Tu dici: “Il vecchio della poesia di Franco De Luca, il bambino di Domenico Musco, sono due diverse rappresentazioni dello stesso individuo, colto in momenti diversi della sua vita.”
Io dico che tra il messaggio di Franco e quello di Domenico ci passa il mare.
Franco descrive sensazioni e lo fa in forma poetica ma poi scrive:
“Uommene e femmene,
viecchie e guagliune
c’a capa avasciata
aspetteno ca passa ’a iurnata….”
C’è la tempesta che è sempre reale che domina la vita dell’isolano. Per cui non ci sono adulti in giro che non fanno ritorno a casa ma tutta la famiglia è rifugiata in casa aspettando che passi ‘a “nuttata”.
Primo messaggio: “Solo la famiglia viene riconosciuta come ancora di salvezza contro gli uragani della vita e non solo!”
Questa capacità di sopravvivenza utile nell’isola fattoria si è dimostrata negativa nell’isola aperta al mercato: questo è un problema che impedisce di far crescere un’azione corale.
Domenico si rivede principe da bambino e re da adulto, con un lavoro precario ma che ha tutti i connotati della libertà, per cui della felicità. Ma poi è costretto a partire e quando ritorna diventa un imprenditore del mordi e fuggi. Non è colpa sua, è colpa della realtà economica isolana e infatti Domenico riconosce che questo non va bene per cui dice:
“… Credo – è stato detto mille volte – che l’obiettivo serio sia creare occupazione per far sì che l’isola viva. Occorre aprire autostrade e vie preferenziali a chiunque proponga e voglia fare qualcosa, da una semplice manifestazione a delle proposte di lavoro, occorre snellire la burocrazia e velocizzare i tempi di qualunque pratica in modo che si creino senza ritardi soluzioni e alternative per raggiungere gli obiettivi che ci si propone.
Avere progetti comuni, culturali o economici o sportivi, sono le premesse essenziali per far sì che l’isola viva anche d’inverno.”
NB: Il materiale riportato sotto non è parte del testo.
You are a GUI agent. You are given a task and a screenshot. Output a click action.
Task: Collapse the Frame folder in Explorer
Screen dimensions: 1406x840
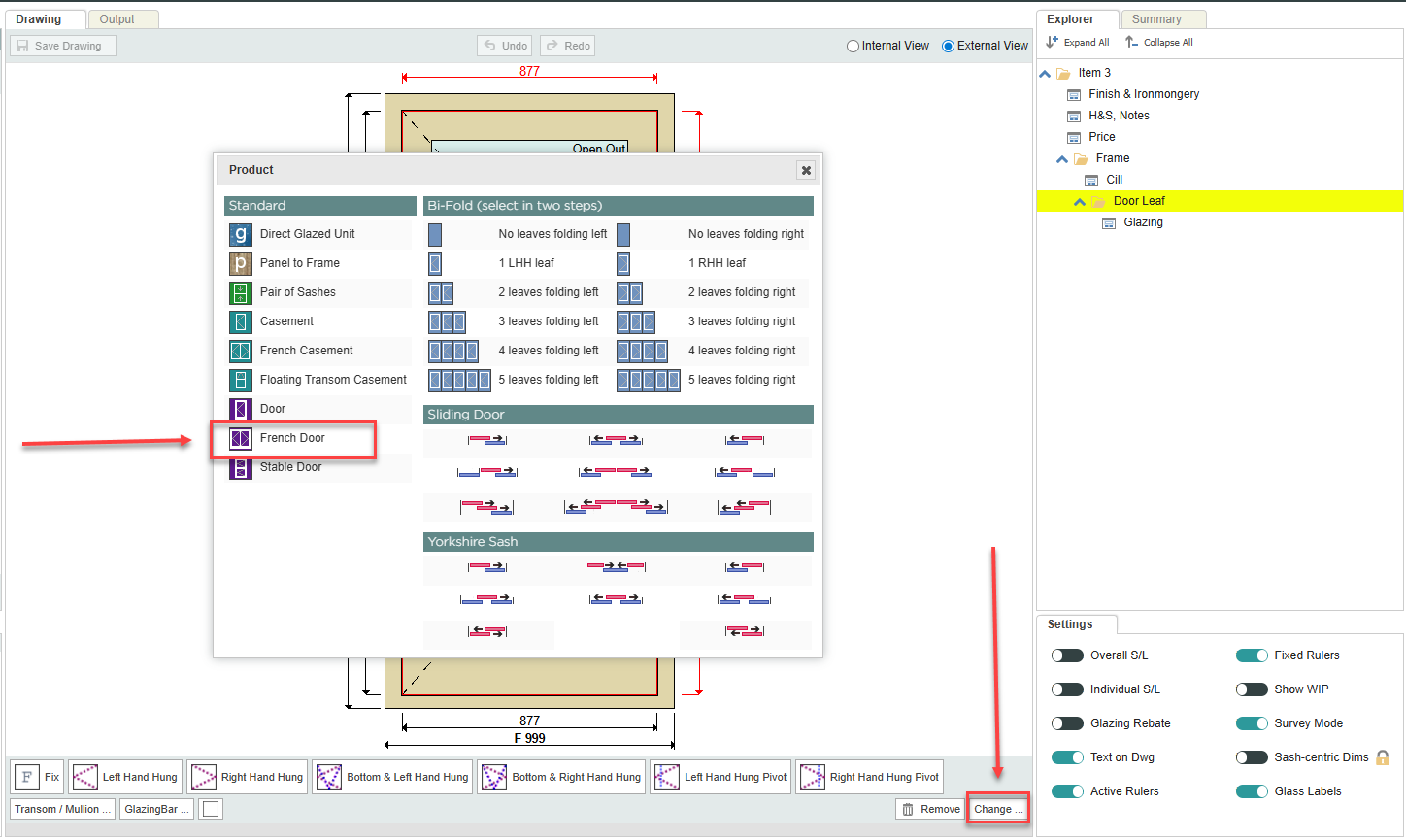(x=1062, y=159)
Ma poi aggiunge la frase da ‘imperatore’: “Se però non sussistono queste condizioni, Ponza resta dominio esclusivo di coloro che non hanno la possibilità di andare fuori.”
Secondo messaggio:
“Dominio esclusivo di coloro che non hanno la possibilità di andare fuori.” Sottolineo questa frase che fa perdere tutta la poesia e dimentica che ci sono famiglie che sono rintanate nelle proprie case, aspettando che passi la nottata per continuare ad alzare una ‘parracina’ che cade e portare un fiore ai loro morti.
1) “Parracina che cade pietra dopo pietra” è il simbolo della realtà quotidiana che solo una politica economica a favore dei residenti può cambiare.
2) “Un fiore ai morti” è simbolo della continuità di una vita comunitaria che si mantiene solo con la presenza sull’isola e non con l’assenza e le pretese commerciali estive.